Spitzer Documentation & Tools
MOPEX User's Guide

5.6.7        Mosaic Modules: Detect Radhit

Command Line Equivalent: run_detect_outlier

Default Output Directory: <output_dir>/Dmask-mosaic

Depends On: Initial Settings; Mosaic Settings; Fiducial Image Frame; Med Filter

 

PURPOSE

This module performs single frame radhit rejection (§8.2.1). It is the simplest of the outlier detection schemes. Bright detections with small areas are classified as radhits. By default, single frame radhit rejection is already run during the Spitzer MIPS and IRAC BCD pipeline processing, so this module is rarely needed. The radhit pixels are flagged in the status masks provided with the BCD products.
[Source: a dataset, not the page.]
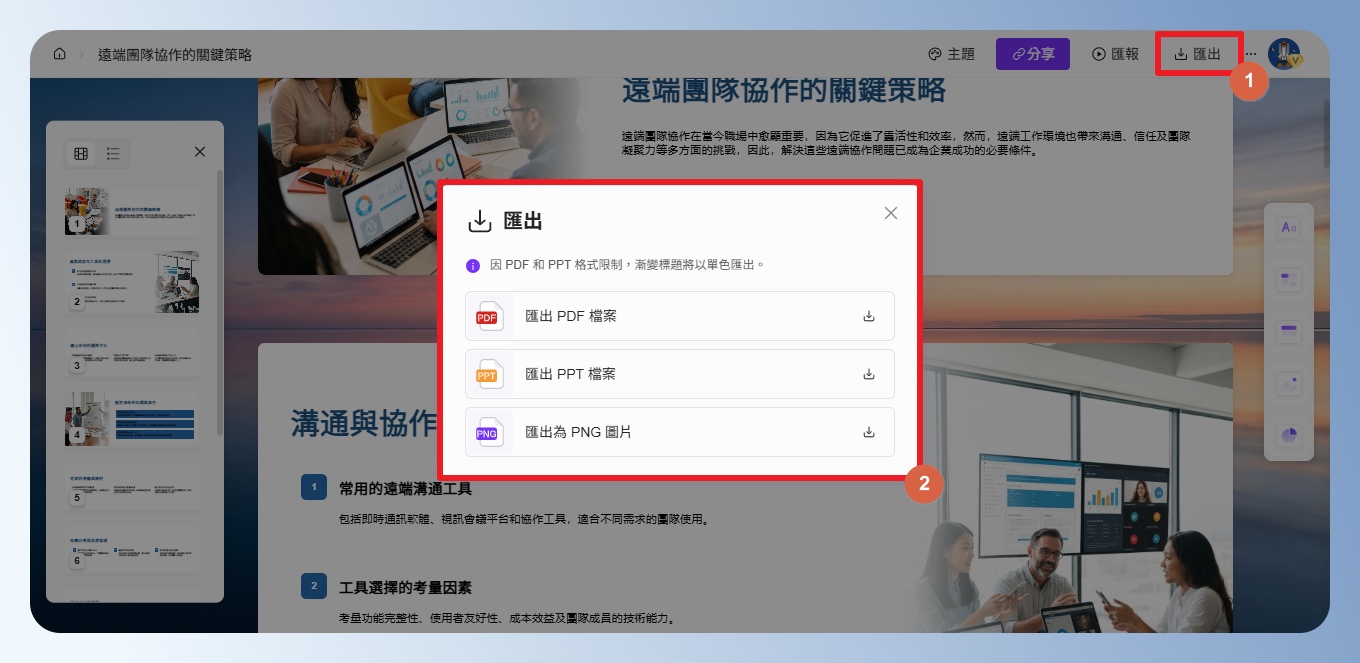Viewport: 1360px width, 663px height.
Task: Select 匯出 PPT 檔案 option
Action: pyautogui.click(x=679, y=374)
If DCE Status Mask List is specified in the Initial Setup module, this module does not need to run again if the masks are satisfactory.

 

INPUT

Segmentation Threshold: (float) The number of sigma above the mean to be used as the initial threshold used for cluster detection.

 

Detection Max Area: (int) The maximum number of pixels in a connected area (cluster) that could be classified as radhits.

 

Radhit Threshold: (float) In order to classify a cluster of pixels as a radhit, at least one of the pixels should be greater than this threshold in sigma. This parameter should be set much higher than the segmentation threshold value.

 

Output directory: The subdirectory of <output_dir> that you wish to use for the output files. Default is Dmask-mosaic.

 

COMMAND LINE INPUT

&DETECT_RADHIT

 Segmentation_Threshold = 3,

 Detection_Max_Area = 3,

 Radhit_Threshold = 10,

&END

 

In Global Parameters:

DMASK_DIR = Dmask-mosaic

 

OUTPUT

New DCE Mask Files (*_dmask.fits): This module will produces mask images flagging detected radhits by setting Bit 9 (see the Instrument Handbooks, available from the website, for bit definitions).

 

DISCUSSION

The first and most basic method of outlier rejection is the single frame outlier detection that represents spatial filtering of input images. It is performed on the input images. In the automated MIPS and IRAC pipelines, this step is included in the standard BCD processing. It is designed to detect relatively bright and spatially small radhits. The algorithm is a variant of image segmentation, and is based on the idea that when a relatively low detection threshold is applied, for each bright point source a large number of pixels will be detected above the threshold. Bright detections with small areas are, therefore, classified as radhits. For more information on all of the outlier rejection schemes available in MOPEX, see §8.2.

 

NOTE: For Spitzer data, radhit is run as part of pipeline processing, so users should generally not need to run this again.